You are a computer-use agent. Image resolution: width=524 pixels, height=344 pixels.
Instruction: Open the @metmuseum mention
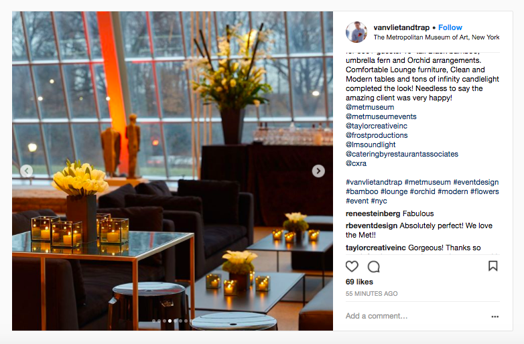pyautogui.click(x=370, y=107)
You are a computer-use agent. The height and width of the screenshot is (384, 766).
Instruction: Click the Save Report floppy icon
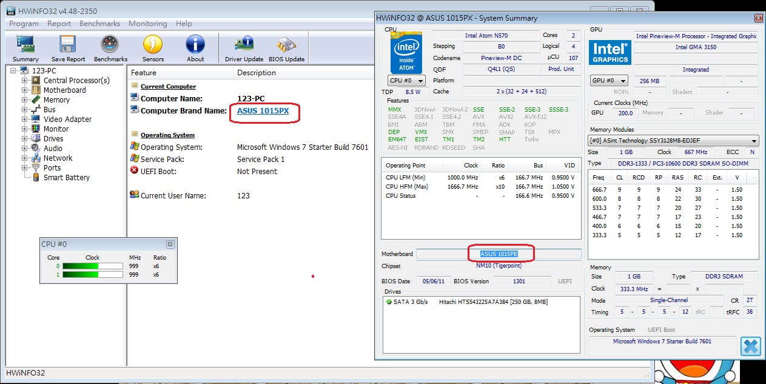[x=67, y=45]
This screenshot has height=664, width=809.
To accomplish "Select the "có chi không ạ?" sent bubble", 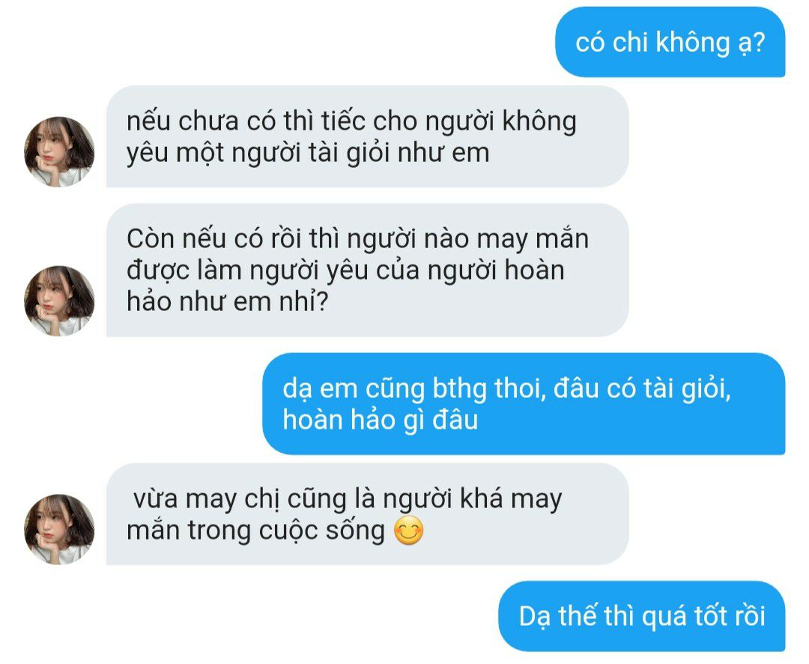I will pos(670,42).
+ + + + + + +
*TASK*
Search the material above for the string "width", and copy every line in which it turns up.

*ANSWER*
You are a computer-use agent. Image resolution: width=524 pixels, height=344 pixels.
You are a computer-use agent. The height and width of the screenshot is (384, 766).
This screenshot has height=664, width=809.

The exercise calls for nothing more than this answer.